To online learning advocates, the requirement seems reasonable. They say children need to be prepared for the world that awaits them after high school.
“There is still a live teacher. It may be at a distance, but that teacher is still instructing and interacting with the student,” said Susan Patrick, president of the International Association for K-12 Online Learning, a Washington-based nonprofit.
Kendra Wisenbaker, 28, is among those questioning the Idaho plan.
“The poor kids are guinea pigs,” said Wisenbaker, an elementary school teacher in Meridian, the state’s largest school district.
Like many of her students, Wisenbaker is on Facebook, and she spends several hours a day online. But when it comes to requiring her tech-savvy kids to learn in a virtual classroom once they enter high school, Wisenbaker is among Idaho teachers who aren’t so sure.
“I am a little conflicted, I am. It won’t work for every kid, and I think requiring it is a horrible idea,” said Wisenbaker, who also reasons that some students may thrive learning online. “But it shouldn’t be an option for saving money,” she said during an interview with The Associated Press.
In Idaho, members of the state Board of Education have said most of the opposition is directed at new education laws as a whole — not just the online requirements.

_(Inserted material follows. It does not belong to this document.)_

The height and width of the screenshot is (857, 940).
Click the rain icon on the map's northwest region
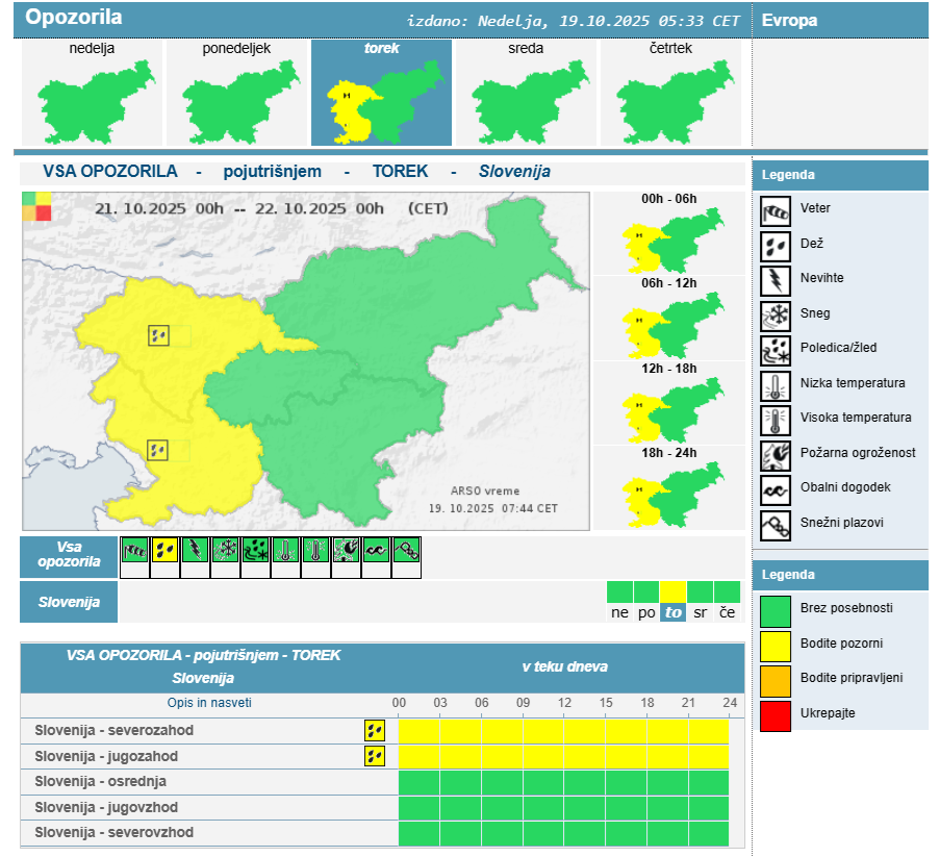pyautogui.click(x=158, y=335)
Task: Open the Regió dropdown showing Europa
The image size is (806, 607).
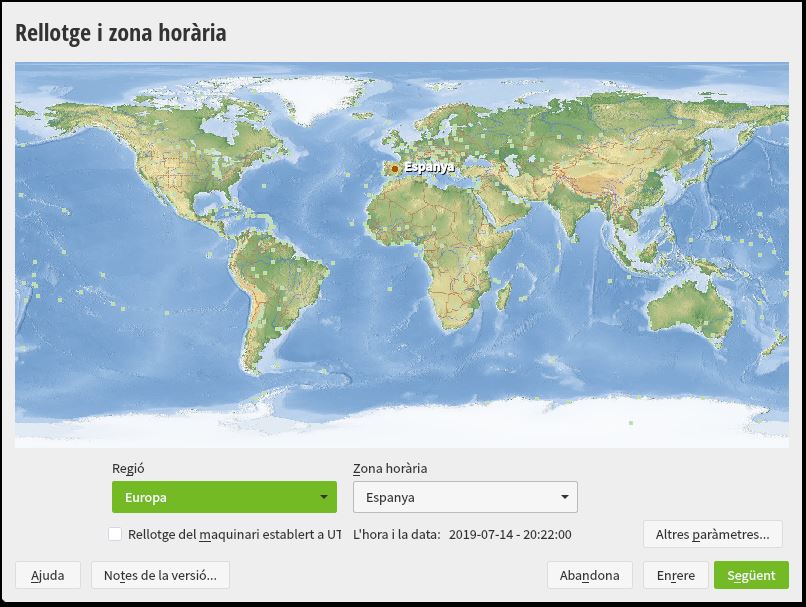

Nationwide, state legislatures tackled education policy this year and triggered protests from teachers over proposed changes to their collective bargaining rights, and how they are evaluated and paid. But Idaho has made some of the most sweeping changes, according to education experts.
The state is introducing teacher merit pay, limiting union bargaining rights and shifting money from salaries toward changes such as more classroom technology, as part of the changes backed by public schools chief Tom Luna and the governor.
The overhaul has drawn heavy criticism, including from educators. But to others, Luna is changing a system that was badly broken and they have commended him for restructuring how Idaho’s scarce education dollars are spent.
A group seeking to recall Luna over the education changes failed to collect enough voter signatures earlier this year, but parents and teachers who want to overturn the new laws did meet a June deadline to put three repeal measures on the November 2012 ballot.